On Sun, 2 Sep 2007, Chuck Anderson wrote:

> Please Cc me on any replies, since I'm not subscribe to this list.  
> Thanks.
> 
> I'm evaluating MXI Security's Stealth MXP 4 GB hardware encrypted USB 
> thumb drive w/biometric reader.  It works okay in Windows and MacOS X, 
> but fails under Linux with data corruption issues.  Here is the output 
> of lsusb:
...

> As you can see, the corruption is always 16 bytes in size and the 
> offsets seem to fall into a pattern of sorts.  The corruption is also 
> always the same for this specific data set.  When I looked at the 
> corruption in the files that I stored when it was formatted as FAT32, 
> it was different and seems to be data-dependent.
> 
> If I repeat the exact test on MacOS X, there is no problem.  All zeros 
> get written and read back from the device.  If I then take the zeroed 
> USB stick back to a Linux system and try to read it, I get corrupted 
> data.  So the corruption definately happens when Linux reads from the 
> device.
> 
> If I re-zero the device on Linux and take it back to MacOS X, the same 
> corruption shows up there.  So the corruption also happens when Linux 
> writes to the device.
> 
> I'm using Fedora 5 and 6 for my testing, and I've tried several 
> kernels including 2.6.18-1.2798.fc6, 2.6.20-1.2962.fc6, and 
> 2.6.22.2-42.fc6.  My colleague has also tried Slackware Linux with 
> kernel 2.6.21.5, and the problem appears there as well.

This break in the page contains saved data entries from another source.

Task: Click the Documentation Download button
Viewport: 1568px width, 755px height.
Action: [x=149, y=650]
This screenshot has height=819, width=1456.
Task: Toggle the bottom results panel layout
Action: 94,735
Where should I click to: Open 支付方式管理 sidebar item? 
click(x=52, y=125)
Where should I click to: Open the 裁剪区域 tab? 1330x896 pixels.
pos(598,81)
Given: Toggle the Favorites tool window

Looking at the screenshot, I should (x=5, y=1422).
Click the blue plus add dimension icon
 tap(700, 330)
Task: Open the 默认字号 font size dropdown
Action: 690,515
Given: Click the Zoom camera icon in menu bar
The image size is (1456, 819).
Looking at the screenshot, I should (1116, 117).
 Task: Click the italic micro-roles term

That's on a different computer?  Hardware differences are more likely 
to matter here than kernel version differences.

> Does anyone know what might be going on here?  It seems there is a bug 
> somewhere in Linux usb-storage.  I've never head issues with regular 
> USB sticks before--could the problem here be due to the multiple LUNs?

I doubt there's a bug in usb-storage or in the LUN handling code.  If
there were, it would likely show up much more frequently than 16 bytes
out of every 128 KB -- and it would show up with every storage device,
not just this one.

It's quite possible there's a bug in the device, one that is somehow 
triggered by Linux but not by Windows or Mac OS X.  However I have no 
idea what such a bug might be or how to avoid it.

If you have access to a USB bus analyzer, it would be possible to prove 
or disprove that the bug is in the device.  But even then, it wouldn't 
be clear how to cope with it.

Have you tried using the device at full speed instead of high speed?  
Do "rmmod ehci-hcd" before plugging it in and then see how it behaves.